The Regulation on improving securities settlement and regulating CSDs (Regulation 909/2014/EU) ("CSDR") is in effect since September 2014. However, Article 3(1) will apply from 1 January 2023 to transferable securities issued after that date, and from 1 January 2025 to all transferable securities. Certain other implementing measures will apply from the date that they enter into force.

Implementing Regulation (EU) 2017/393 laying down ITS with templates and procedures for the reporting and transmission of information on internalised settlements in accordance with the CSDR was published in the published in the Official Journal of the EU on 10 March 2017 and will enter into force on 10 March 2019.

On 23 March 2017 ESMA published the following final reports relating to the implementation of the CSDR on guidelines on participant default rules and procedures under the CSDR and on access by a CSD to the transaction feeds of a CCP or of a trading venue under the CSDR. The guidelines will be translated into the official languages of the EU and published on the ESMA website. They will apply two months after their publication. Within two months of the publication of the translations, each national competent authority such as the Central Bank will have to confirm whether it complies or intends to comply with those guidelines.

On 30 March 2017 the following legislative acts implementing various provisions of the CSDR came into force:

  • Delegated Regulation (EU) 2017/389 on the parameters for the calculation of cash penalties for settlement fails and the operations of CSDs in host member states. Subject to certain derogations, it will apply from 10 March 2019.
  • Delegated Regulation (EU) 2017/390 with regard to RTS on certain prudential requirements for central securities depositories and designated credit institutions offering banking-type ancillary services.
  • Delegated Regulation (EU) 2017/391 with regard to RTS further specifying the content of the reporting on internalised settlements.
  • Delegated Regulation (EU) 2017/392 with regard to RTS on authorisation, supervisory and operational requirements for central securities depositories.

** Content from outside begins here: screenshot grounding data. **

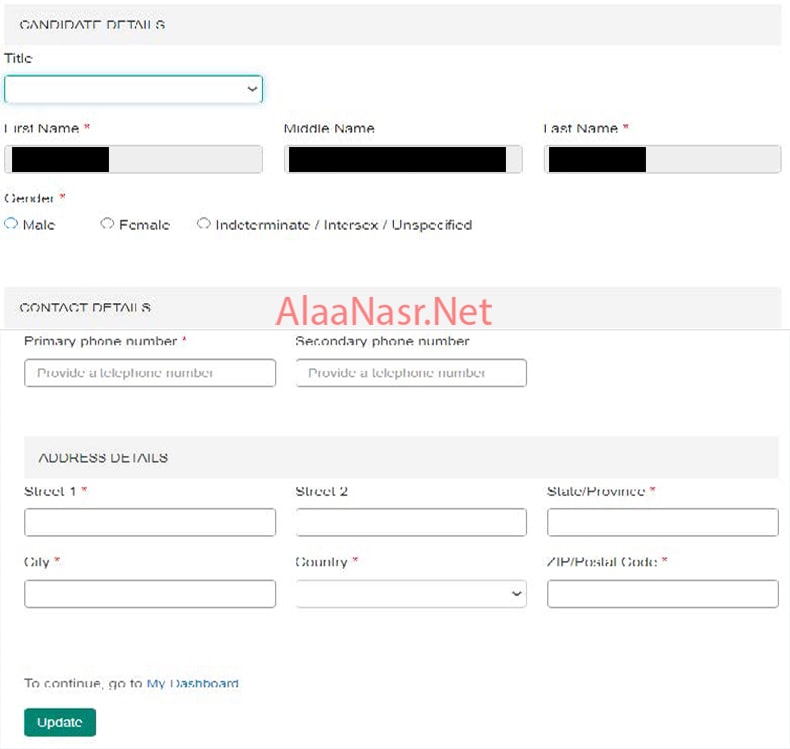The height and width of the screenshot is (749, 790).
Task: Focus the Primary phone number field
Action: tap(149, 373)
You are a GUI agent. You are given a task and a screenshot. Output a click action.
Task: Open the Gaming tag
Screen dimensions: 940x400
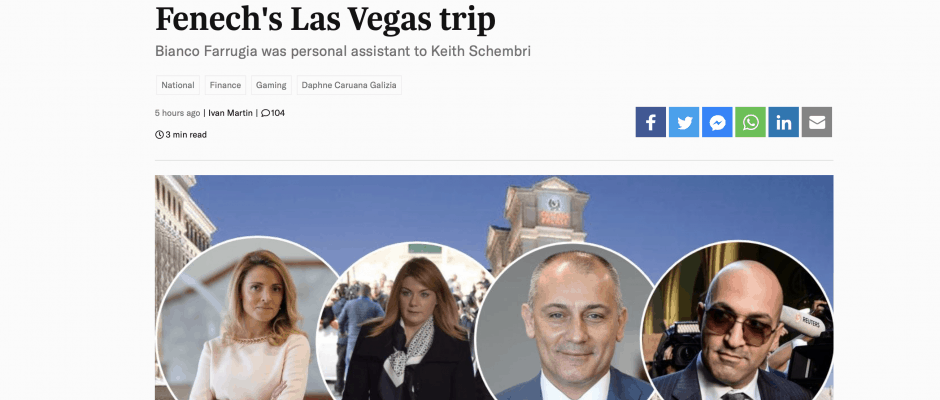[271, 85]
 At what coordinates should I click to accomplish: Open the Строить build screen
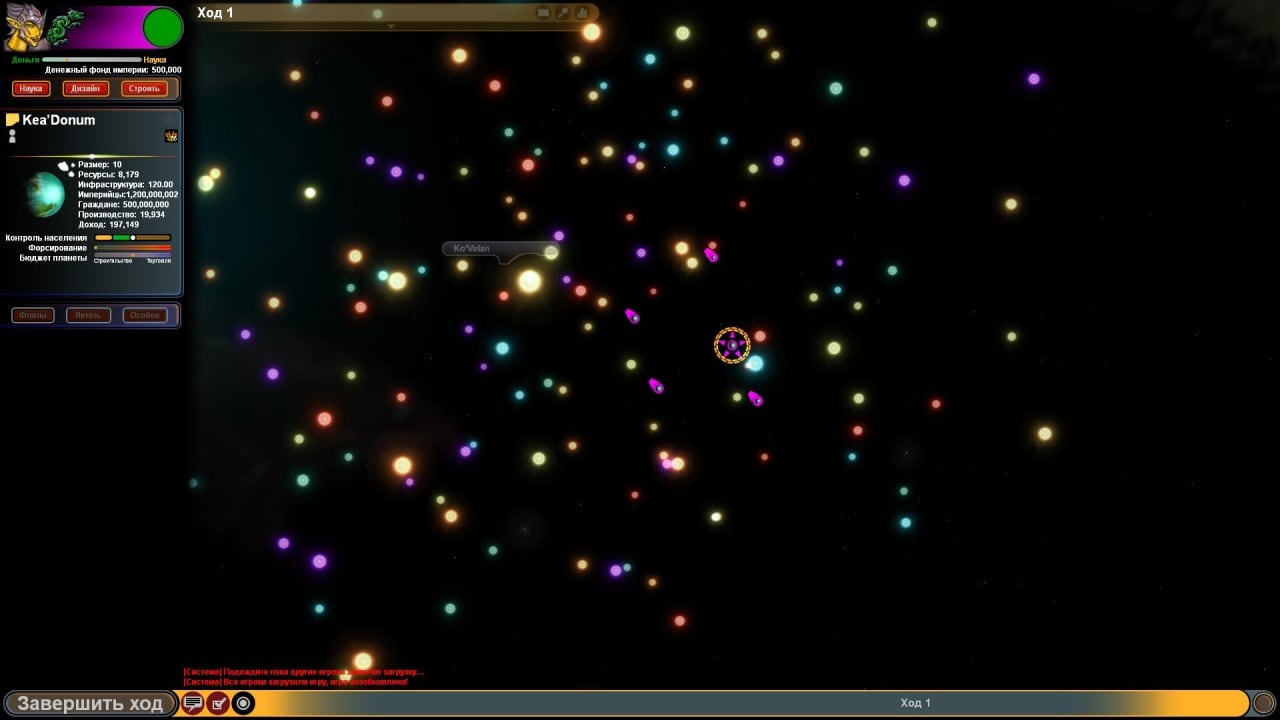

Article 54 will apply from the date of entry into force of the delegated acts adopted by the Commission under Articles 6(5) and 7(15) of the CSDR, whichever is the later.
  • Implementing Regulation (EU) 2017/394 laying down ITS with regard to standard forms, templates and procedures for authorisation, review and evaluation of central securities depositories, for the co-operation between authorities of the home member state and the host member state, for the consultation of authorities involved in the authorisation to provide banking-type ancillary services, for access involving CSDs and on the format of the records to be maintained by CSDs. Article 11(1) will apply from the date of entry into force of the delegated acts adopted by the Commission under Articles 6(5) and 7(15) of the CSDR, whichever is the later.

ESMA published a new set of Q&As relating to CSDR following the publication of six CSDR legislative acts on 10 March above (before their entry into force) on 13 March 2017. They focus on the CSD requirements provisions which came into force on 30 March 2017 and trigger the CSD authorisation process. Prospective CSD applicants have until the end of September 2017 to apply for authorisation.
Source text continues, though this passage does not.